The ransomware attack froze the servers for automobile tags and recording of deeds but no personal information was removed.
“As best we can tell, it locked our data in place,” East said. “Based on forensic accounting it appears no data was compromised. We do not see data moving from the server over the network. It appears they just locked it.”
East said all personal information used to pay for automobile tags and such is encrypted and appears to be uncompromised. East said the probate office’s software provider noticed the issue Monday morning after transactions from Friday didn’t clear the system as scheduled over the weekend.
“What they did was launch something around 4 a.m. Sunday to encrypt our data,” East said. “When you tried to access the system it asked for a password and another window had a link to a website for how to pay the ransom in bitcoin.”
East said probate office employees never clicked through the link to see how much the ransom was and started the work of wiping the server clean and rebuilding it with data backed up on a cloud server. To get the office back up and running, representatives with Scott Accounting in Alexander City and Assurance, a software company from Carrollton, Georgia, who the probate office works with, came to help.
“A representative with Scott Accounting has been here all week,” East said. “A representative with Assurance has been here two days. He downloaded the backbone onto the rebuilt server and we were up and running with new data (Thursday).”
East said the work with Assurance is covered in the contract between the company and Tallapoosa County.
“We only had to purchase some hard drives,” East said. “We will also have to pay Scott Accounting.”
East said it will take several days for all the historical data to download to the rebuilt server.
East said servers in Montgomery County were attacked a few years ago and recently the City of Florence paid $300,000 in ransom to free its servers. East hopes the plan of using backup data stored in the cloud works.
“We are really lucky we had the cloud backup,” East said. “Paying the ransom is the last resort.”
East speculates the ransomware came in via email.
“Ninety-eight% of the time something like this is done is through email,” East said. “While we were shut down during the pandemic, we did a lot of business through email.”
Tallapoosa County administrator Blake Beck said the ransomware attack seems to be isolated to the probate office.
“It seems to be isolated,” Beck said. “We had a couple machines we are a little concerned about because they are connected to (the server).”
East said more security and backups were in the plans before Sunday’s attack.
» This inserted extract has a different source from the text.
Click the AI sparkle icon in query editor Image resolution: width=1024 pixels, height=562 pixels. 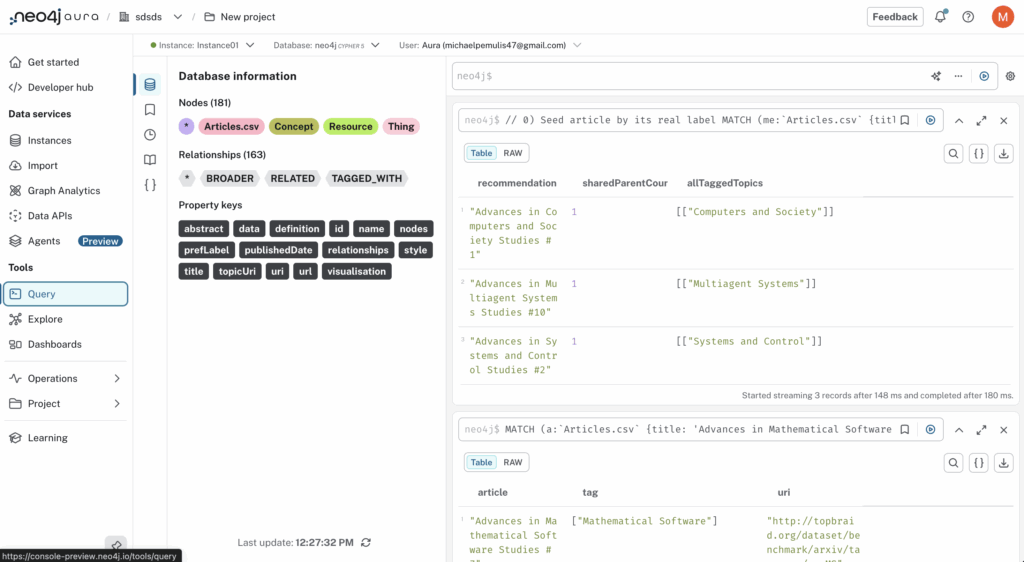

“The operating system on some computers was outdated,” East said. “It was Windows 7 and unsupported. We were trying to upgrade those in phases. While we were down we updated everything. Alexander City will be updated Monday while they are closed.”
East said upgrades beyond security include adding three offsite rolling daily and monthly backups in addition to the backup on the cloud.
Beck and East are hoping the county doesn’t have to resort to paying the ransom because of the backup.
“All things considered, we came out unscathed,” Beck said.
East added, “I feel blessed. We seem to have weathered the storm.”